And my opinion is the OP should take all suggestions and make their own choices. I also said "I" and "personally". The OP can do as they wish. Myself, I have observed females long enough to know I could personally handle it, the OP may not. Only the OP knows their level of experience. You're post makes it sound like I said "Ignore everyone else, listen to me and do exactly as I say" which I was not


----------



## Bettas Rule (Aug 18, 2011)

Bombalurina said:


> Rules like this one are rarely a good idea, BettasRule. They frequently lead to overstocking and don't take in the varying bioloads and territorial needs of most fish. For tetras it's an ok rule in larger tanks (you wouldn't want to apply it in under 20 gallons, I reckon) but for most other fish it isn't appropriate.
> Remember that freshwater fish covers a massive range of species.

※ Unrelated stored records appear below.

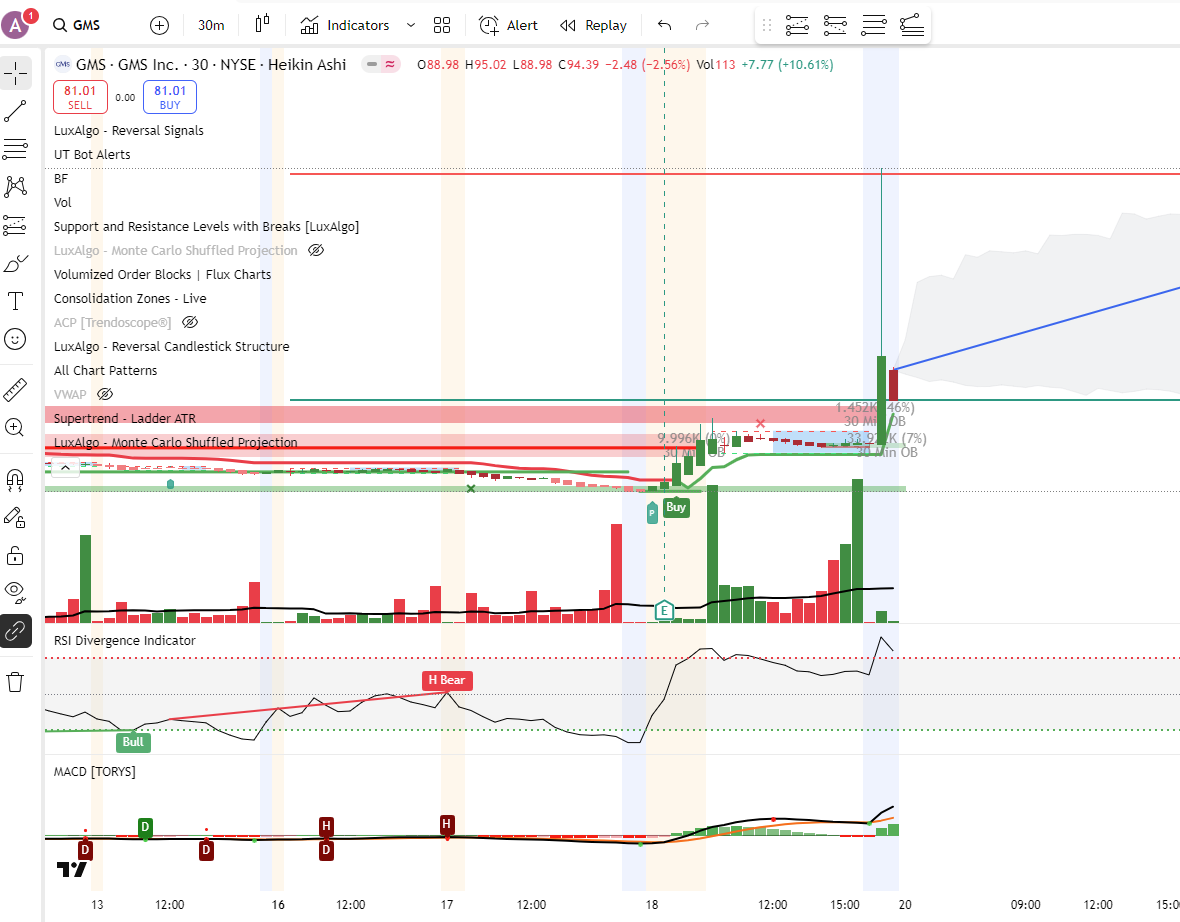Collapse the indicator legend list arrow
The width and height of the screenshot is (1180, 922).
tap(64, 467)
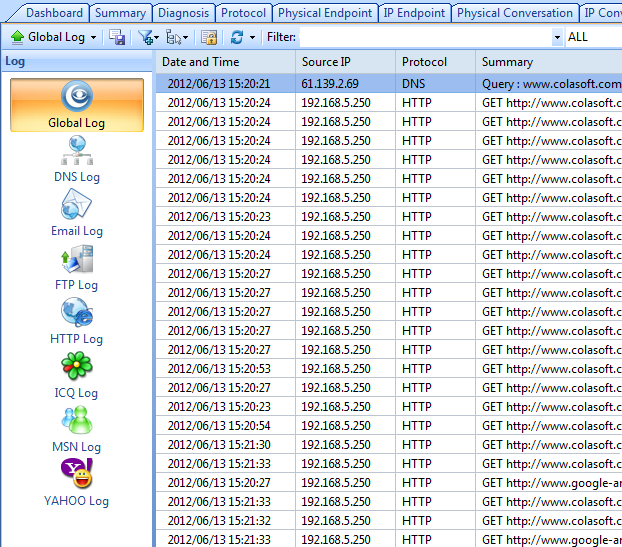622x547 pixels.
Task: Open the ALL filter field combo box
Action: coord(593,37)
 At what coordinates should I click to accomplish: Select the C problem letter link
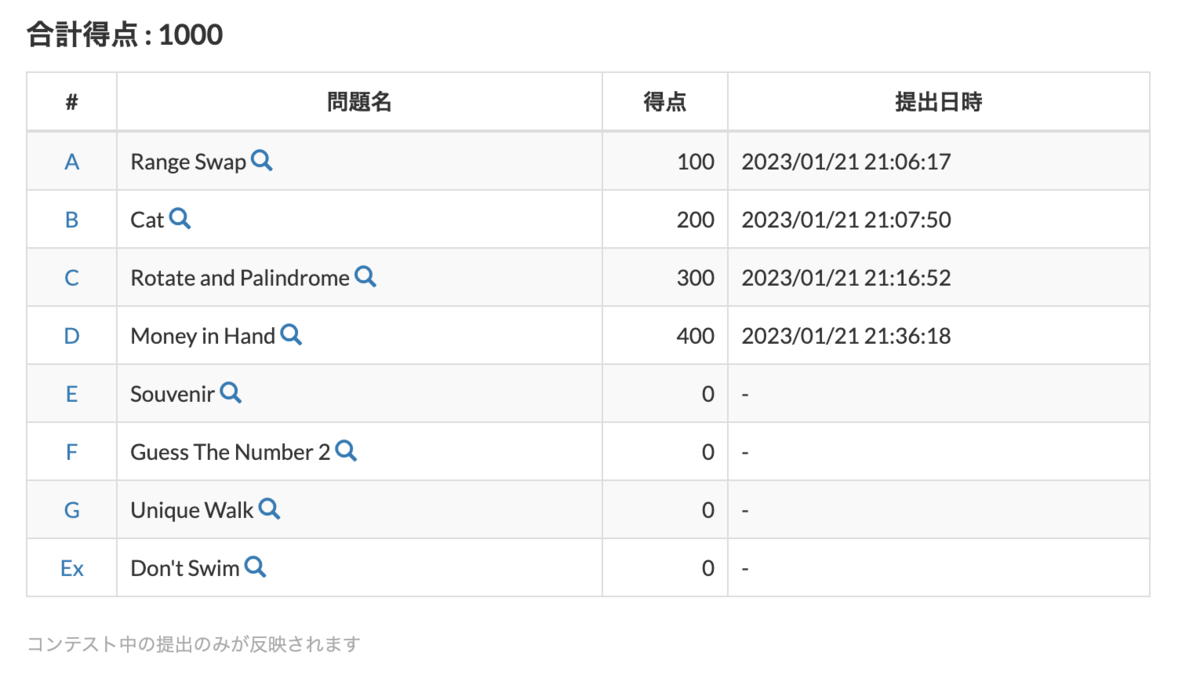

I have never had a problem with it. It's common knowledge with aggressive fish that the more fish the less the aggression. It actually makes sense if you think about it. The more fish you have, the more the aggression is spread out among the fish and no one ever gets picked on to much. I have African cichlids and the same rules apply, more fish less aggression. It doesn't take a genius to keep a sorority in a 65 gallon heavily planted. In fact my 55 gallon sorority takes the LEAST amount of work and care. I wish people wouldn't treat members like mindless children that can't do what the "experts" do. Where do you think the "experts" got their information? Everyone has to start somewhere. Try being supportive and don't demean people who you don't even know. No one on here knows for sure if this person can handle a sorority or not and speaking otherwise is rude and judgmental. This person asked what number of bettas they could house in a 65 gallon, they did not ask for a forum assessment of their fish keeping skills and directions on what this forum thinks the OP can personally handle. Just my opinion.


----------



## Bombalurina (Oct 10, 2011)

Bettas Rule said:


> I have never had a problem with it. It's common knowledge with aggressive fish that the more fish the less the aggression. It actually makes sense if you think about it. The more fish you have, the more the aggression is spread out among the fish and no one ever gets picked on to much. I have African cichlids and the same rules apply, more fish less aggression. It doesn't take a genius to keep a sorority in a 65 gallon heavily planted. In fact my 55 gallon sorority takes the LEAST amount of work and care.
> Yes, that's true when keeping things like cichlids or sororities, but I was talking generally (as were you - you did say the 'general rule'). For instance, if you have a single male betta in a community tank, the last thing you want to do is overcrowd him in an attempt to get him to share out the aggression, as he'll generally be happier in a less crowded tank.
> It also doesn't take into account bioload, as I said. For instance, you wouldn't want one goldfish or gourami per gallon, since they have a much larger bioload than a small, slim fish like a tetra. I'm not saying it's never a good rule (I would generally apply it to tetras, for example), but I wouldn't call it a general rule. Freshwater species are simply too numerous for there to be such a thing.
> 
> I wish people wouldn't treat members like mindless children that can't do what the "experts" do. Where do you think the "experts" got their information? Everyone has to start somewhere. Try being supportive and don't demean people who you don't even know. No one on here knows for sure if this person can handle a sorority or not and speaking otherwise is rude and judgmental. This person asked what number of bettas they could house in a 65 gallon, they did not ask for a forum assessment of their fish keeping skills and directions on what this forum thinks the OP can personally handle. Just my opinion.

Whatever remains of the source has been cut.